Read more about these highlights below.
TB preventive therapy: we need to do better
This session looked at some of the challenges facing policy makers and service providers in delivering preventive therapy to high risk groups. Researchers reported encouraging progress in people with living with HIV in South Africa (OA-15-594-22) and Uganda (OA-15-595-22) and also noted some advances with young children in the DRC (OA-15-596-22).
Special Session: COVID-19: different strokes
While SARS-CoV2 has spread across the world, countries’ responses have varied around the globe. This session focused on the different approaches and the impact of these strategies on country statistics and experiences. The discussion covered the reasons for different strategies (including lessons learned from other epidemics), the pros and cons of these approaches and the possible translational lessons for tackling other epidemics.
Leveraging a multiplex platform for TB, HIV and coronavirus for diagnostic testing and clinical monitoring: country experiences
One of the outcomes of the COVID-19 pandemic has been the crossover of diagnostic testing and monitoring for other infectious diseases like HIV and TB. Researchers reported the dual use of GeneXpert machines for SARS-CoV-2 diagnosis in Nigeria, Rwanda and Indonesia.
The Union late-breaker session on COVID-19
The science around SARS-CoV-2, the coronavirus that causes COVID-19, continues to evolve. This key session heard findings from researchers around the development of diagnostic tests, mortality rates for people living with TB and the impact on essential services:
Comparative evaluation of the clinical accuracy of SARS-CoV-2 serological rapid diagnostic tests and manual ELISAs
The clinical accuracy of 25 commercially available SARS-CoV-2 antibody tests in five countries – Brazil, Italy, Spain, Switzerland and the USA – was determined. The study results suggest that the majority of antibody rapid diagnostic tests (RDTs) have insufficient sensitivity and specificity, but there are several high performing lab-based enzyme-linked immunosorbent assay (ELISAs) that meet World Health Organization target product profile targets.

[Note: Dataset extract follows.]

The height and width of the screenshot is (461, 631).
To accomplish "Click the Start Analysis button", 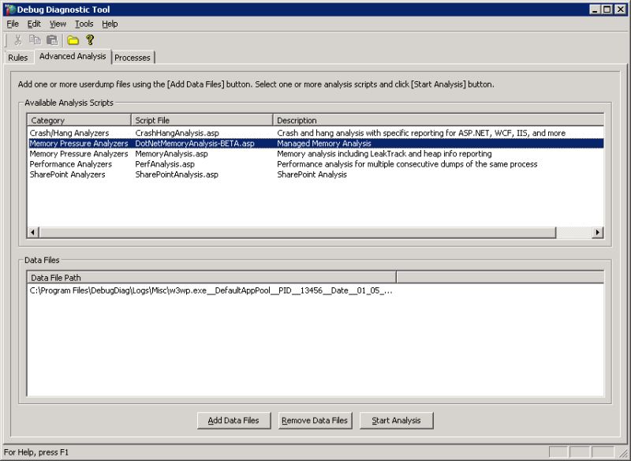I will pyautogui.click(x=396, y=421).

LB-2090-22-High mortality among persons with comorbid rifampicin-resistant TB and COVID-19 in Khayelitsha, South Africa
This study looked at high mortality in people with rifampicin-resistant tuberculosis during April 2020, in Khayelitsha, South Africa. It included 181 active RR-TB patients; a quarter were tested for COVID-19 and just over a third (37%) tested COVID-19 positive. Among those co-infected, eight (47%) died. Few newly diagnosed RR-TB patients were investigated for COVID-19 suggesting missed opportunities to detect COVID-19.
LB-2122-22-TB and COVID-19 co-infection among people with cough screened during active case finding of COVID-19 in the community with a high prevalence of TB
This study shows the experience of screening for both tuberculosis and COVID-19 at the same time, using Xpert MTB/Rif and SARV-CoV-2 PCR tests, in the north of Lima during the programmatic activities on COVID-19 response in Peru.
LB-2051-22-Potential impact of the COVID-19 pandemic on essential TB services in Sri Lanka
Common respiratory origin and interference with host immunity results in many clinical similarities between tuberculosis (TB) and COVID-19. Due to COVID-19, the Sri Lankan healthcare system is stretched beyond capacity. The catastrophic effect of COVID-19 on normality of the population and healthcare services has a negative impact on TB case detection.
Researchers sharing with communities: TBTC study
A phase 3 trial examining the possibility of shortening the duration and reducing the pill burden of therapy for drug-sensitive pulmonary TB has recently come to an end. The study tested the efficacy and safety of two four-month alternatives to the current six-month treatment. In both experimental regimens, rifampicin was replaced by high dose rifapentine, and in one of the regimens, moxifloxacin replaced ethambutol.
The research team presented their findings to conference delegates yesterday, and today the study’s principal investigators, CRAG members, and a study team community representative presented the same the same findings in this Community Connect session, in order to be fully transparent and accountable with community members and civil society.